Duplicate the records starting at the line that contains "Screen dimensions: 800x525" and ending after the line that contains "Action: (600, 115)".

====================

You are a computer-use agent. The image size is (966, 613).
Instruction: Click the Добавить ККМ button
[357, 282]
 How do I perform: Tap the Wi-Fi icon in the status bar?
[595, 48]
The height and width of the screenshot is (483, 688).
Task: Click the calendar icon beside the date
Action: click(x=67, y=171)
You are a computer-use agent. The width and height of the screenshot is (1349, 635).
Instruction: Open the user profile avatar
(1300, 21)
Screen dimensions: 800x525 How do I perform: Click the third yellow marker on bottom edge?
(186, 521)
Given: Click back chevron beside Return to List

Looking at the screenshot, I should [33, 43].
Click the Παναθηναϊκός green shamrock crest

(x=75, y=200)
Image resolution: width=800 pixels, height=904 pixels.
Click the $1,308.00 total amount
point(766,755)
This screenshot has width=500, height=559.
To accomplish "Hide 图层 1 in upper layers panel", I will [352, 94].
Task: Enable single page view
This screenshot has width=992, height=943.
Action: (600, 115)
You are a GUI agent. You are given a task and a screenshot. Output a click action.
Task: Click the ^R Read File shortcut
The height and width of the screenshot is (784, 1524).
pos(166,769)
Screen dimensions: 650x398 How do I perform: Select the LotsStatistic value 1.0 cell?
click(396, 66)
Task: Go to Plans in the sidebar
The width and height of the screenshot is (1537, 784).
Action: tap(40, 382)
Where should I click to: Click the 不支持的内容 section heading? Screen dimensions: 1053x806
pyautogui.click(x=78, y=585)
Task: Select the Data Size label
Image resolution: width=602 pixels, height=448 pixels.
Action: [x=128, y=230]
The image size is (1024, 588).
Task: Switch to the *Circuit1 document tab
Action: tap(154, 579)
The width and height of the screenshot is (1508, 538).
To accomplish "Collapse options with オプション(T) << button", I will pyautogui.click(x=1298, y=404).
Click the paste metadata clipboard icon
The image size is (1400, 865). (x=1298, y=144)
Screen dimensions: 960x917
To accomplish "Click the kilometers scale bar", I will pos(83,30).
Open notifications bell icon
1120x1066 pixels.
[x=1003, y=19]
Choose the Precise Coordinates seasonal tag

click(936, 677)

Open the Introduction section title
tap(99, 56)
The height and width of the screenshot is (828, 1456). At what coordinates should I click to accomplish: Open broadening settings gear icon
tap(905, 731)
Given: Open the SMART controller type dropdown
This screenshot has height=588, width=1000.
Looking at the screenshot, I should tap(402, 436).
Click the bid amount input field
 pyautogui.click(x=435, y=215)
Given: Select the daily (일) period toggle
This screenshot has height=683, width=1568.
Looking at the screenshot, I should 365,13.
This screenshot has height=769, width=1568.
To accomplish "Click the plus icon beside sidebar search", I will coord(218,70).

====================

RESULT OF THIS EXERCISE>
Screen dimensions: 800x525 How do I perform: Click the third yellow marker on bottom edge?
(186, 521)
Given: Click back chevron beside Return to List

Looking at the screenshot, I should [33, 43].
Click the Παναθηναϊκός green shamrock crest

(x=75, y=200)
Image resolution: width=800 pixels, height=904 pixels.
Click the $1,308.00 total amount
point(766,755)
This screenshot has width=500, height=559.
To accomplish "Hide 图层 1 in upper layers panel", I will [352, 94].
Task: Enable single page view
This screenshot has width=992, height=943.
Action: (600, 115)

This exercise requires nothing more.